Tenants and housing organizers descended on The Water Club, a plush East River restaurant, calling for Bronx State Senator Pedro Espada, Jr., who was inside addressing a lobbying group made up of some of New York City’s wealthiest landlords.
He did not come out to greet them.
Chanting and holding signs (“End Vacancy Decontrol,” “Espada, We’re Watching You” read two of them) against a backdrop of Mercedes sedans and luxury SUVs, the protesters’ message was clear: Support the tenant protection bills sitting on your desk in Albany or we will vote you out of office.
“No support! No votes!” they chanted, shaking their fists at nervous diners who watched the protest unfold outside through the restaurant’s numerous windows.
Espada, who ousted indicted incumbent Efrain Gonzalez last fall (see p. 2), was handed the plum Housing Committee chairmanship after controversially withholding his support for Senate Majority Leader Malcolm Smith.

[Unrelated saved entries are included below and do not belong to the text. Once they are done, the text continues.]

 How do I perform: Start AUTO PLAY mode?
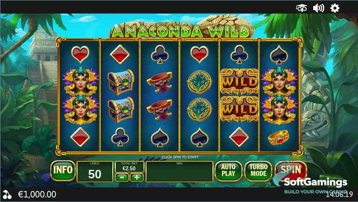click(x=228, y=171)
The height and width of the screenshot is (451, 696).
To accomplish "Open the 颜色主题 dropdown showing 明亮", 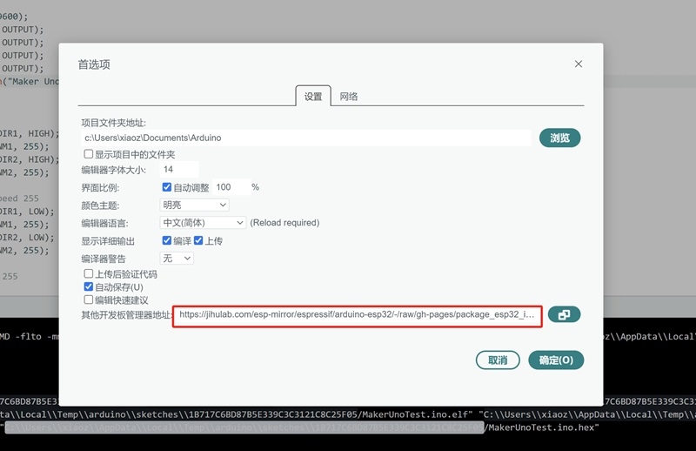I will pos(194,205).
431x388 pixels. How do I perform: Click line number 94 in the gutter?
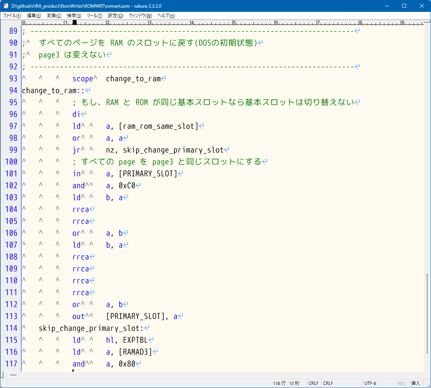(x=13, y=90)
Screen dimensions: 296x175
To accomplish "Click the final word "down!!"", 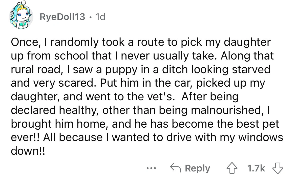I will coord(28,152).
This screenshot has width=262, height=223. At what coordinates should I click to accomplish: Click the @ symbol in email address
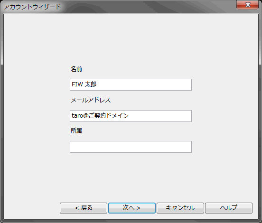[86, 116]

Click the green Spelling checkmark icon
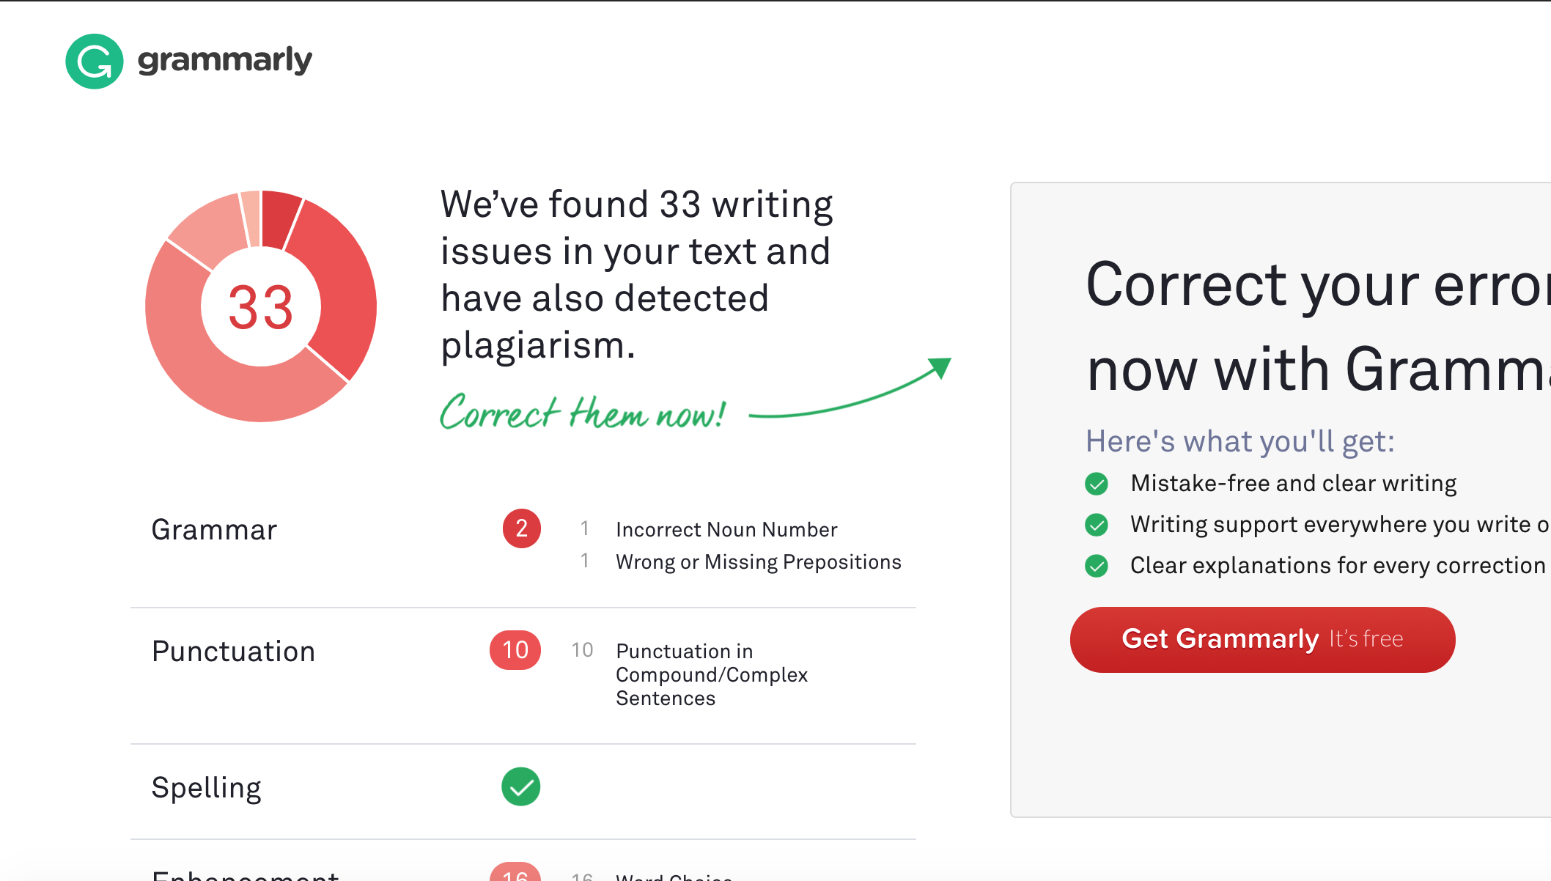click(521, 786)
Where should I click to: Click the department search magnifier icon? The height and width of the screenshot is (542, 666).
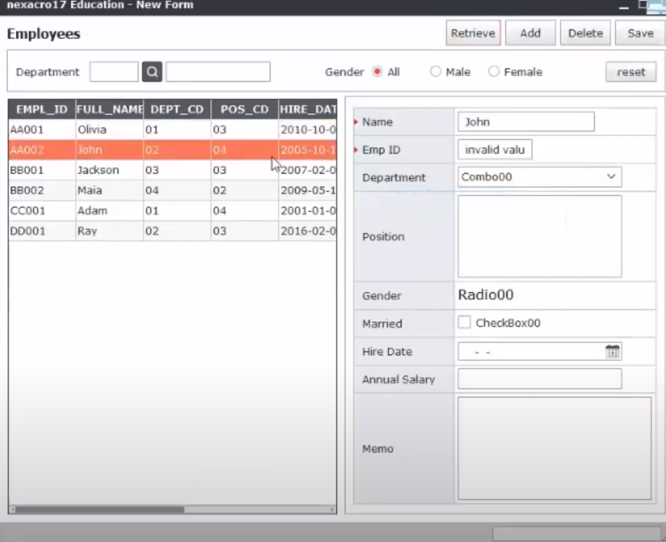point(151,72)

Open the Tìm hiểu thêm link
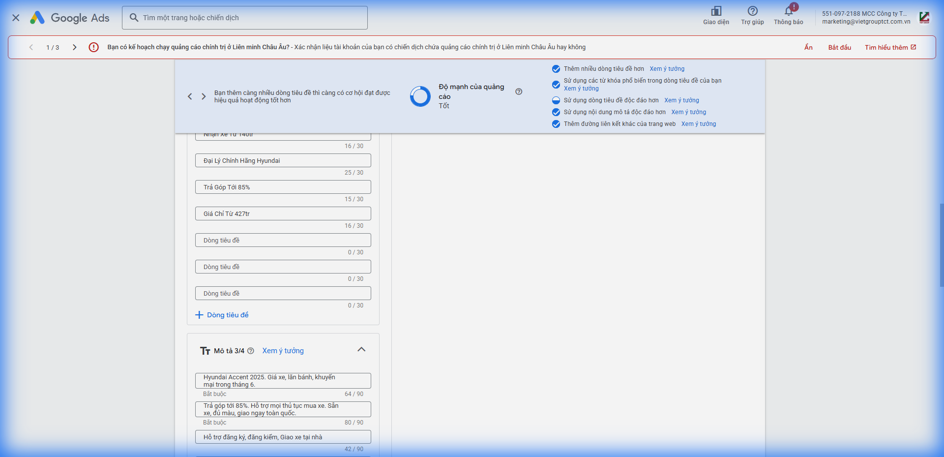pos(890,47)
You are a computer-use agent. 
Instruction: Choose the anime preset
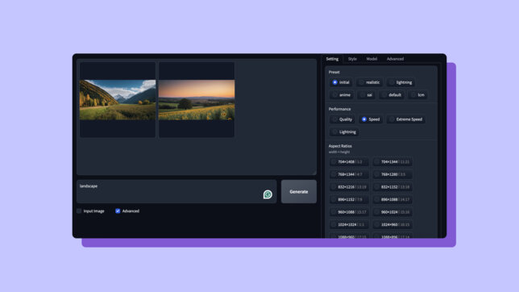pos(341,95)
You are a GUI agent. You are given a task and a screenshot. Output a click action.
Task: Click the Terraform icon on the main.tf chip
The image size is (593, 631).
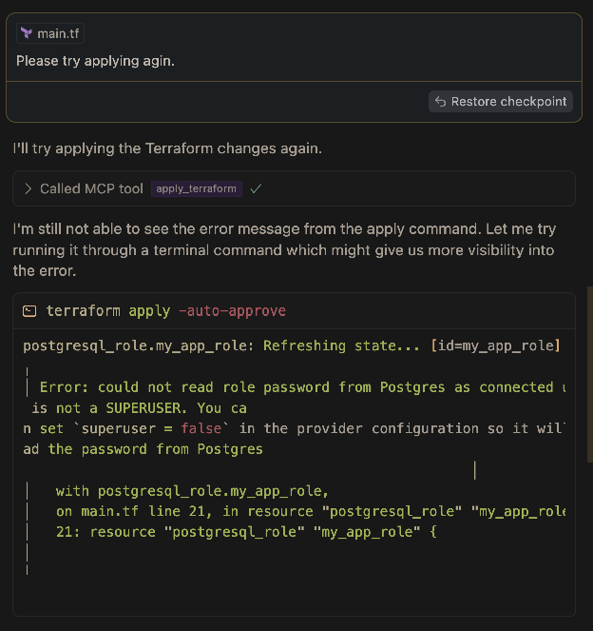coord(27,34)
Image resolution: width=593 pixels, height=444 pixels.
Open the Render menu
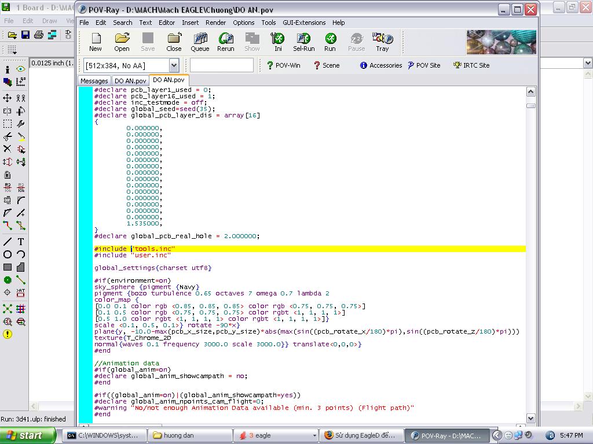click(216, 23)
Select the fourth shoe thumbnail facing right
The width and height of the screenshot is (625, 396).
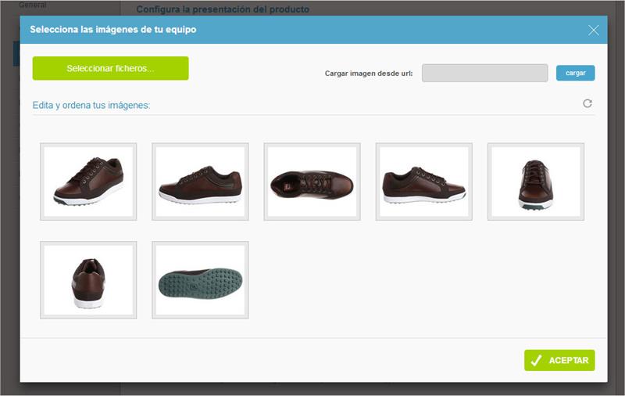click(x=423, y=182)
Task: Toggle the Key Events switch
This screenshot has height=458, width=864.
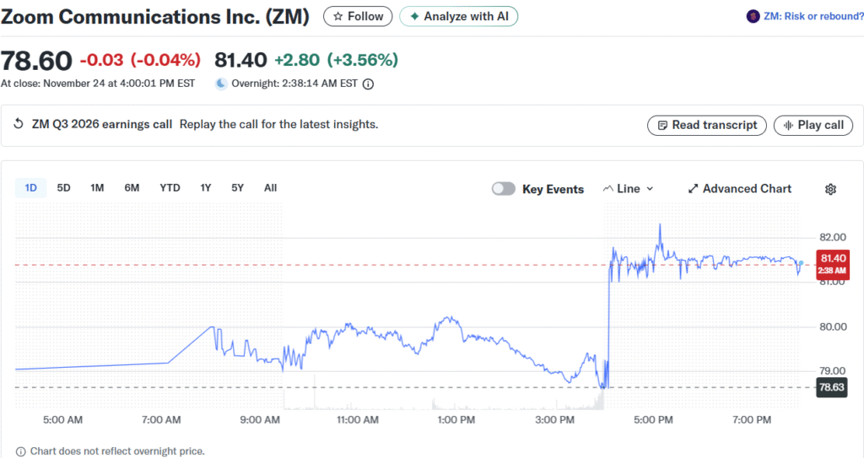Action: click(x=504, y=189)
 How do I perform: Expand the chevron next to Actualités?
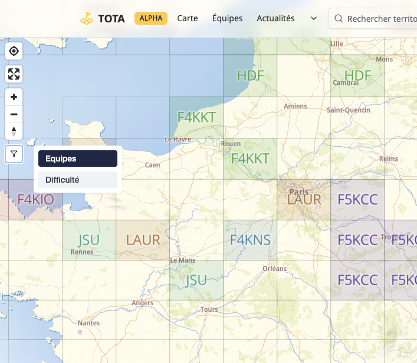point(314,19)
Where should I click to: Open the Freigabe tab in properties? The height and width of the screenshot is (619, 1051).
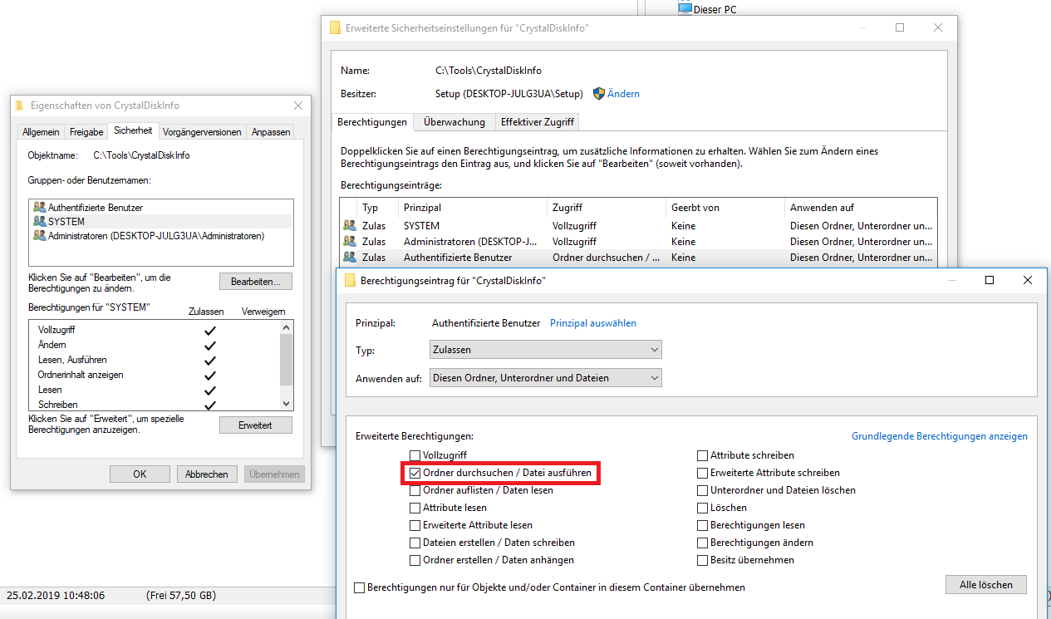point(86,132)
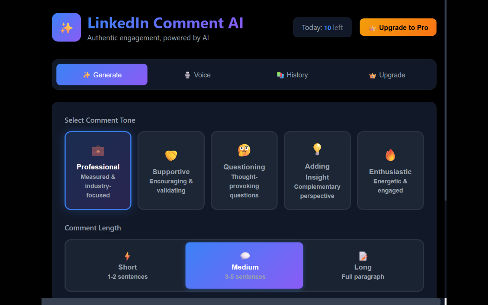Select Long comment length

click(x=363, y=265)
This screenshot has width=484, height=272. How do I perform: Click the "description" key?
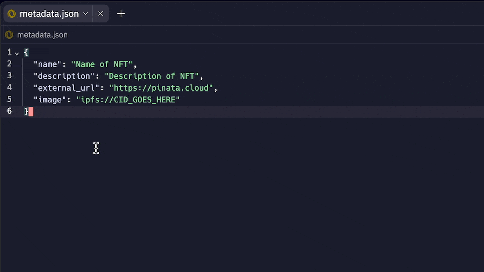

Now, with Democrats holding a majority in both chambers of the state legislature for the first time in decades, tenants and affordable housing advocates want him to support and push through a series of bills aimed at boosting tenant rights and preserving affordable housing.
But Espada, whose district (33rd) includes some 76,000 families living in rent-regulated apartments, will not commit his support to the bills. He spent last Thursday addressing the Neighborhood Preservation Political Action Fund, which is supported by some of the city’s wealthiest landlords and lobbies against rent regulation. (Representatives of the Fund could not be reached by press time.)
While acknowledging the protests didn’t look good for the senator, Espada spokesman Steve Mangione said his boss wouldn’t “buckle under pressure from anyone.”
Mangione said Espada wanted to carefully weigh all sides of the housing issue. “Unfortunately, [tenants and advocates] view his not acting on their interests as: [Espada’s] against them. He’s not pro-tenant, he’s not pro-landlord, he’s pro affordable housing.”
Michelle O’Brien of Housing Here and Now, an umbrella organization of pro-tenant housing groups, said Espada’s claims of being pro-affordable housing “rings hollow.” The Neighborhood Preservation Political Action Fund “has done more than any other political group in the state to legalize the destruction of affordable housing,” she said.
Since the rally, Espada has indicated he may be moving toward supporting some of the pro-tenant rent laws. At a pro-tenant press conference in Albany on Tuesday, Espada said he would consult with pro-tenant groups, including the Working Families Party and the Northwest Bronx Community and Clergy Coalition on affordable housing legislation.
But he stopped short of throwing his support behind specific bills. Still, it marked a victory for pro-tenant groups.
Tenant advocates argue that if he’s for affordable housing, he should back their measures, including the repeal of vacancy decontrol, which allows landlords to increase rent (beyond the standard increase) in vacant apartments and also lets apartments fall out of regulation once they hit $2,000 per month. (Other bills include a reform of the rent increase system, increasing protection for former Mitchell-Lama and Section 8 tenants and restoring home rule powers to the city. Mangione says Espada does support the strengthening of tenant harassment laws and also the outlawing of discrimination against Section 8 tenants.)
On April 30 at New York University, Espada held what he says will be the first in a series of “housing summits.” There were panel discussions on a range of housing issues. Espada wanted “academics and think tank researchers,” on the panels, not advocates, Mangione said.
But Mangione said housing advocates were invited to participate in the discussions. O’Brien refutes this assertion, saying the forum was poorly publicized and that none of the housing groups that have lobbied Espada since he came into office were invited.
Myra Goggins, a member of the pro-tenant Northwest Bronx Community and Clergy Coalition, attended the forum and the Water Club protest. She said the forum panels were stacked with pro-landlord and pro-development voices who disparaged rent regulation. “It’s a sham and a farce and they’re all in cahoots,” Goggins said.
At the protest, Millie Colon, who lives in a Bedford Park building owned by private equity giant SG2, said she has to take her landlord to court just to get routine maintenance done. Pointing to the Water Club and addressing Espada, she said, “It’s no wonder you fail to act on these bills. You’re in the pockets of the landlords.”
Doug Cunningham, the minister of New Day Church, lives in the Bedford Park building Espada claims to use as his primary residence. (Cunningham says he’s seen him once, last fall, for what appeared to be a fund-raising event. Others in the building say they’ve never seen him and a recent piece on CBS reported that neighbors see him at his home in Westchester County nearly every day.)
He participated in the protest and hoped the imagery would have an effect. “To see wealthy landlords inside enjoying their lunch and to have the tenants outside asking for basic rights,” Cunningham said, “it was clear where Espada was sitting.”